How point of care tools can help stop the revolving door
Can an investment in post-acute care keep patients safe at home while saving costs? The experience at one major west coast health system suggests that a carefully designed approach can achieve those goals for both COVID-19 patients and those at higher risk with multiple chronic conditions. The journey to home-based care started three years earlier, when one of the health system’s hospitalist groups recognized that a cohort of complex medical patients with significant psychosocial needs continuously returned to the hospital.
The lessons from this experience showed that, when three key factors are in place, many of these ‘revolving door’ patients can be safely cared for at home:
- Creating the right interdisciplinary care team
- Securing administrative and technical support
- Addressing social determinants of health
The first step: A chronic home-based care program
The health system first launched a home-based care program for homebound patients with multiple co-morbidities such as advanced heart failure, diabetes, stroke, cancer, or neurological disorders, who needed aggressive complex care in the home.
The program included a daily huddle to coordinate care among a team comprised of physicians, complex case managers, and a social worker. The team quickly learned that you can’t help patients manage their care until you see first-hand how they live — what food they eat, how they take their medications, etc. The team assessed the home environment, completed safety checks, and discussed their care goals.
They learned that small things can make a huge impact. For example, they found that having home care aides help with bathing and other daily living activities for a few hours twice a week was as important as a doctor visit for many patients.
Applying lessons to COVID-19
When COVID hit in early 2020, the program’s caseload of about 500 patients experienced a sudden surge in referrals. The new challenge they faced was to make the program work for the COVID population, which was significantly overwhelming hospital capacity. At the peak, 70% of inpatients had COVID, with an average length of stay (LOS) over five days versus a more typical average LOS of 3.5 days. Compounding the problem, skilled nursing facilities (SNFs) weren’t taking COVID-positive patients, which created a backlog of patients. Further, patients resisted going to SNFs because they couldn’t receive visitors. The health system recognized the urgent need to create an intensive program that leveraged its home care experience for CMS’ hospital-at-home model.

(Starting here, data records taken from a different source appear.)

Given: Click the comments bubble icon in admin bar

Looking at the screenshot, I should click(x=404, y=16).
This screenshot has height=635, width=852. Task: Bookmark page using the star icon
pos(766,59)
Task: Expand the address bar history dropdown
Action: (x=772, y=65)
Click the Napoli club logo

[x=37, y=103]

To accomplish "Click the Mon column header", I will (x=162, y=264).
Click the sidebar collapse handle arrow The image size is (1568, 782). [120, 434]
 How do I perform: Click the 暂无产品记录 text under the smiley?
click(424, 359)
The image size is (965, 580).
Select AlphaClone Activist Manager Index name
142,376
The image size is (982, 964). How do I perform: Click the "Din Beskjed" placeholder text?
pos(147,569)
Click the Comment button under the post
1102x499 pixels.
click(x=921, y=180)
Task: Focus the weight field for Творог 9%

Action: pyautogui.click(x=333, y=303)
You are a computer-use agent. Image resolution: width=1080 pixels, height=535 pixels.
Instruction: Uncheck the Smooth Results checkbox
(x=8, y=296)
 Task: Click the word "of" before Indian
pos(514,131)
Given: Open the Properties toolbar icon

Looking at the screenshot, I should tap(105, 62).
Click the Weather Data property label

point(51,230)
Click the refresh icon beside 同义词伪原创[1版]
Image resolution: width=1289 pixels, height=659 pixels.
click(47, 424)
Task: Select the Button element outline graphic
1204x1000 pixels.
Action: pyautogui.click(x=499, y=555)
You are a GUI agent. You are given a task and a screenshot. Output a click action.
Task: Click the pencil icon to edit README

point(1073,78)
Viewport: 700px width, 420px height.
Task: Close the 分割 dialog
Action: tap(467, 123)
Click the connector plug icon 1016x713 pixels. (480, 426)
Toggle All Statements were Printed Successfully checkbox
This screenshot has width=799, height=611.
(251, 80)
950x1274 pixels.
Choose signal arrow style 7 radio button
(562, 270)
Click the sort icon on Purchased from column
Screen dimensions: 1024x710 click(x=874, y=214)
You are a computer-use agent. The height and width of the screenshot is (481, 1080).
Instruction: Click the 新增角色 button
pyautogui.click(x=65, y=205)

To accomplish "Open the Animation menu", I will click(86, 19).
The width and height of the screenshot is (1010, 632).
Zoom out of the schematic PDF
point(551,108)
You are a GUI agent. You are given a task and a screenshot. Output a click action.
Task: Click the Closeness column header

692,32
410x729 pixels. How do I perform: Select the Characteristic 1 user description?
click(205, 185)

The team learned that the COVID home population differed in some significant ways from the typical chronic care population. They’re more engaged with their care, are generally younger and more facile with technology. The key is to have a nurse involved before and after discharge. In contrast to working in the hospital, where personnel and resources are readily available, going into a patient’s home entails walking into an unknown environment and takes longer.
One hurdle was establishing mobile lab services that simulated the rounding environment in the hospital. The team was able to use the health system’s mobile lab to draw labs for patients in the morning. Then, patients received a daily physician visit and a nurse visit from a participating home health agency. Each patient also received an afternoon or evening “tuck-in call” from a nurse. Administrative commitment and support from other hospital departments was essential.
Over three years, the home-based care program has cared for about 1,500 patients, with impressive results that included cutting hospitalizations by about 60%, ED visits by 50%, and average costs per patient about $5,000. Readmissions for congestive heart failure fell from 22% to 16% and pneumonia COPD readmissions fell to 10%. In total, the program has saved the healthcare system over $5 million.
Ingenious Med’s point-of-care tools: Critical to financial viability and strong analytics
Limited reimbursement has been a significant challenge for hospital-level home programs. In late 2020, CMS introduced an Acute Hospital Care at Home waiver (which may be extended for another two years) that enables common acute conditions to be treated in home settings. During the pandemic, 92 health systems participated in the waiver.
Accurate and timely charge capture contributes to financial challenges as well. EMR limitations make this even more challenging outside the hospital than in an acute care setting. That makes it essential to have robust, easy to use tools for providers to capture charges and collaborate remotely.
To make it easy for physicians to accurately record charges at the point-of-care, the home care team created a superbill in its charge capture platform, Ingenious Med. The platform generates dashboards with analytics to track each patient cohort, enabling them to analyze results and report to health plans.
The platform enabled the team to avoid creating spreadsheets to track information, as it could cross check and build the patient panel off of the Ingenious Med reports. It also facilitated care collaboration among physician teams by enabling them to record care-plan notes in the care coordination section of the app.
The team set up different sites for each of the home-based care cohorts, so it could run data from the app rather than creating a separate EMR-type report to track progress by cohort. The app also let administrators calibrate a reasonable workload and compare physician productivity, while recognizing the greater physician time and resources required for home-based care. The program plans to pursue a CMS waiver to become an approved Acute Hospital Care at Home program.
While COVID has devastated the health and livelihoods of many Americans, it has also widened recognition of the value of a carefully constructed home-based care model. The right model, supported by the right point of care tools like Ingenious Med, can deliver high quality care to a wide range of patients and make life better for the providers who care for and about them.